**** Extrait ****

Cette mise en demeure n'encourt pas la nullité en ce qu'elle est précise quant à la nature et au montant des cotisations réclamées, ainsi que la période à laquelle elles se rapportent.

 

Le jugement sera donc confirmé en ce qu'il a validé cette mise en demeure et en ce qu'il a condamné M. [X] au paiement de cette somme.

 

Sur les autres demandes :

 

1°) Sur l'amende civile, il est jugé que les dispositions de l'article 17, III, du décret n° 2018-928 du 29 octobre 2018 abrogeant l'article R. 144-10, alinéa 5, du code de la sécurité sociale, selon lequel une amende civile peut être prononcée lorsque la procédure est jugée dilatoire ou abusive, sont d'application immédiate aux instances en cours.

**** Données extraites ****

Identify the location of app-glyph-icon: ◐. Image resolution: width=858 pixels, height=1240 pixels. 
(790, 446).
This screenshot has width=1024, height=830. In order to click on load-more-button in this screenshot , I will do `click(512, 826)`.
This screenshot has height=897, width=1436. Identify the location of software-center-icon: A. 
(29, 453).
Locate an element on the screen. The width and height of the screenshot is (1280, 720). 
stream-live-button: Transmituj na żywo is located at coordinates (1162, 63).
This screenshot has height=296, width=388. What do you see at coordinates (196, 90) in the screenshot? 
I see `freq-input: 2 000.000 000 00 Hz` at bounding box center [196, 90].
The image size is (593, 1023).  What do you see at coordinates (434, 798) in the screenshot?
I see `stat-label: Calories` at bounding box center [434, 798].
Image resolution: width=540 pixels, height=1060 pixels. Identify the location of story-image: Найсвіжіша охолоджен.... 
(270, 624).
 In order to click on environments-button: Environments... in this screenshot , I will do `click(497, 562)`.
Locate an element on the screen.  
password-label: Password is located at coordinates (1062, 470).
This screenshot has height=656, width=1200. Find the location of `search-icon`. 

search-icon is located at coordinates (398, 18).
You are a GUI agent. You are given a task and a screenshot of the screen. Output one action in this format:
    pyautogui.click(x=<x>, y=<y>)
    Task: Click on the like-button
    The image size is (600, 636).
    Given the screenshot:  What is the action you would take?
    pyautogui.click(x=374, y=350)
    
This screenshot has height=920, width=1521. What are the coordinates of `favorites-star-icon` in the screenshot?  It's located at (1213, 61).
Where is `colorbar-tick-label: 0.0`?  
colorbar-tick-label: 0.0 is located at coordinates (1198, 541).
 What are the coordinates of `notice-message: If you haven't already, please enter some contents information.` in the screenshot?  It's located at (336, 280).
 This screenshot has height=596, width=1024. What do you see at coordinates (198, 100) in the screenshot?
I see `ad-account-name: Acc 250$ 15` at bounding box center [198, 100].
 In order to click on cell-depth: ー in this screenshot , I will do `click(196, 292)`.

****

Consigne:
Selon l'extrait, pour quelle raison la mise en demeure n'encourt-elle pas la nullité ? Répondez en une à trois phrases. Les enregistrements n'ont aucun lien avec l'extrait.

Réponse:
La mise en demeure n'encourt pas la nullité parce qu'elle est précise quant à la nature et au montant des cotisations réclamées. Elle précise aussi la période à laquelle ces cotisations se rapportent.